Purification and properties of an acid proteinase from Choanephora cucurbitarum

Abstract

An acid proteinase has been purified from mycelial extracts of Choanephora cucurbitarum by treatment with ammonium sulphate, gel filtration, hydroxyapatite adsorption, and affinity chromatography. The enzyme hydrolysed haemoglobin rapidly compared with casein, bovine albumin, cytochrome c, and hide powder azure, but failed to hydrolyse any of the synthetic peptides tested.
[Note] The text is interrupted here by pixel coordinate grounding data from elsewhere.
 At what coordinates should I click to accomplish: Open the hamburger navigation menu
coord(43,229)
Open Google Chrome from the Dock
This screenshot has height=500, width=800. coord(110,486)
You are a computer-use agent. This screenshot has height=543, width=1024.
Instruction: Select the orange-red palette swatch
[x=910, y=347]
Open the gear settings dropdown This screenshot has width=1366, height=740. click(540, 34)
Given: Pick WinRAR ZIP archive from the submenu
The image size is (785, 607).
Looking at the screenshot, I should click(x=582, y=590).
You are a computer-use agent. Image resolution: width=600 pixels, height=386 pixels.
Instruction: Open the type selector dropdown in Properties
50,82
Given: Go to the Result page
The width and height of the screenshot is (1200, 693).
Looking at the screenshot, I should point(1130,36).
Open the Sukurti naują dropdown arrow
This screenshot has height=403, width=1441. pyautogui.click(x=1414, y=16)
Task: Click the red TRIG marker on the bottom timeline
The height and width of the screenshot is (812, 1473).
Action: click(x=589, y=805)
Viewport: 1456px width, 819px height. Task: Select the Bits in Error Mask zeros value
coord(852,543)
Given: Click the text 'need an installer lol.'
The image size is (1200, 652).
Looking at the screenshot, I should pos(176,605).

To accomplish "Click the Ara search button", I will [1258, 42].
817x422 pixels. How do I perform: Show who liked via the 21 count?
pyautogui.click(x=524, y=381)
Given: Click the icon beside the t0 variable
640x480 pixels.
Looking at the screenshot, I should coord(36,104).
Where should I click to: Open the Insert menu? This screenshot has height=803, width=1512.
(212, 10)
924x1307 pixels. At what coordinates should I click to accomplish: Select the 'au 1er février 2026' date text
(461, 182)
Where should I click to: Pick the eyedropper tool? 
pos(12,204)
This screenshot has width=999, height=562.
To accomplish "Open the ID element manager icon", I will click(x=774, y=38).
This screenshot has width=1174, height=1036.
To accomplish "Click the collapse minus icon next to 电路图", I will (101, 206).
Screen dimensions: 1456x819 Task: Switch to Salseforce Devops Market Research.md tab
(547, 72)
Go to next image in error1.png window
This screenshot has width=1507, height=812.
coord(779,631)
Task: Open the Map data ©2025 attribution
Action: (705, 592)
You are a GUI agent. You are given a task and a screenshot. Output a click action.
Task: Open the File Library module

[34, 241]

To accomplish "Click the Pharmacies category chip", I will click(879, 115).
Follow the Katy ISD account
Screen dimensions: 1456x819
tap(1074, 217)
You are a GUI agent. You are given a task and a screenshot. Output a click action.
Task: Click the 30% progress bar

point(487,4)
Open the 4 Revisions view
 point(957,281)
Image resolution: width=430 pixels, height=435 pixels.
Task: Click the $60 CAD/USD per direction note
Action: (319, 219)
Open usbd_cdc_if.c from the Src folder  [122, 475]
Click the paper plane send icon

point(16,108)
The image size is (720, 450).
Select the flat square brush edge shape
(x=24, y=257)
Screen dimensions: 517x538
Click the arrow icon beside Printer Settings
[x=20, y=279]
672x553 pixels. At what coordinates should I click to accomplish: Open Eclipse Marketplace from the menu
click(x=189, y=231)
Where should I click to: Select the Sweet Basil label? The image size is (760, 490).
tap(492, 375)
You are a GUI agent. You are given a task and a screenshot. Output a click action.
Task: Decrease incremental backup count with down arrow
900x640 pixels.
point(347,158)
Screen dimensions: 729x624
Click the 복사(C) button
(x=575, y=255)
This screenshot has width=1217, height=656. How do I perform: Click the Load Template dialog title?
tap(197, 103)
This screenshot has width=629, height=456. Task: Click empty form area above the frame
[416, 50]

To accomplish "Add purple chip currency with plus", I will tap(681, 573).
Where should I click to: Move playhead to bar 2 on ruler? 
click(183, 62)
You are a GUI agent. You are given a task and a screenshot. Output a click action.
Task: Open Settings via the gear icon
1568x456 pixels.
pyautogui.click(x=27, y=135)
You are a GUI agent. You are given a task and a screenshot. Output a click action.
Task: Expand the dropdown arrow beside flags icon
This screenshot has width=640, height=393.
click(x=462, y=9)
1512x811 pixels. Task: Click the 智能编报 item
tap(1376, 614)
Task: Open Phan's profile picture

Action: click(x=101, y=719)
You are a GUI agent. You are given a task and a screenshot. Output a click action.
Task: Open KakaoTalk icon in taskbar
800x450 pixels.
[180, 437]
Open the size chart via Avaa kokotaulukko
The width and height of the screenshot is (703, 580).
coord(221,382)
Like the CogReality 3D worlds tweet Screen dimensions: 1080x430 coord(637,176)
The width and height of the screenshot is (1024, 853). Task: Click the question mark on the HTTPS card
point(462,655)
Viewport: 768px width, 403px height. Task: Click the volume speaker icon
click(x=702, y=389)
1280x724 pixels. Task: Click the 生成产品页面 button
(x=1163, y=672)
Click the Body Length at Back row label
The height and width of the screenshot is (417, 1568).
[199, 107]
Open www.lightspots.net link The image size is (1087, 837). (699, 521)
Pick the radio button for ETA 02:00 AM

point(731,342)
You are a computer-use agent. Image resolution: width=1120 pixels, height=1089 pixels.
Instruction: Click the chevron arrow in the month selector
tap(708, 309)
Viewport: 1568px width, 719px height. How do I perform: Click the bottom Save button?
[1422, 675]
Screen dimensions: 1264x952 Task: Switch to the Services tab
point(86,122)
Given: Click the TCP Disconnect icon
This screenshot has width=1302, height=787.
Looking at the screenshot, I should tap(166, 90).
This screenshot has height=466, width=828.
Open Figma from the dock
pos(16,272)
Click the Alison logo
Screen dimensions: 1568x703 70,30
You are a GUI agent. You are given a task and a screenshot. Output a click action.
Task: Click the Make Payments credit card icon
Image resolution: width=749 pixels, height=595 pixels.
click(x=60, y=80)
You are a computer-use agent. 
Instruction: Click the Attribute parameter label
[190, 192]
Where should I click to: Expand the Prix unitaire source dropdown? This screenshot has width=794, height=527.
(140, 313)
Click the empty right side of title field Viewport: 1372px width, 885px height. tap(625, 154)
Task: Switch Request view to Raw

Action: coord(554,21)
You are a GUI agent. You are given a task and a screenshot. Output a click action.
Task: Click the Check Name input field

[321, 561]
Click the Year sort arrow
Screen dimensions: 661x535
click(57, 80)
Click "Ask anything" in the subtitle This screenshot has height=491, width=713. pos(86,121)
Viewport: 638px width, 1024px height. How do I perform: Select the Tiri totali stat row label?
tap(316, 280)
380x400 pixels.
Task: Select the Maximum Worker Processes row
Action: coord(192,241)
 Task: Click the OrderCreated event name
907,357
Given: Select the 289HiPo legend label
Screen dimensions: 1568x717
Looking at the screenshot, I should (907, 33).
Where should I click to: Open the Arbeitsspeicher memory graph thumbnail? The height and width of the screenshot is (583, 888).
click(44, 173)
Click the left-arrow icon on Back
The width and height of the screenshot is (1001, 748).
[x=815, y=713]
The acid proteinase is a glycoprotein with an apparent molecular weight of 12 700. Optimal hydrolysis of haemoglobin by the proteinase was observed at 20 °C, pH 3.0, and has a K_m value of 2.8 mg∙mL⁻¹. Heavy metallic ions, such as Hg²⁺, Fe²⁺, and Zn²⁺, inhibited the hydrolytic activity, whereas Ca²⁺ and Cu²⁺ enhanced the enzyme activity by two- and four-fold, respectively, as compared with the controls. Benzamidine and phenylmethanesulfonyl fluoride inhibited severely the enzyme activity, while diisopropyl fluorophosphate, antipain, N-α-p-tosyl-L-lysine chloromethyl ketone inhibited moderately. Phenylmethanesulfonyl fluoride inhibition could be reversed by 2-mercaptoethanol. Reducing agents such as cysteine and dithiothreitol did not enhance the enzyme activity. The data presented suggest that the enzyme has the characteristics of serine proteinases.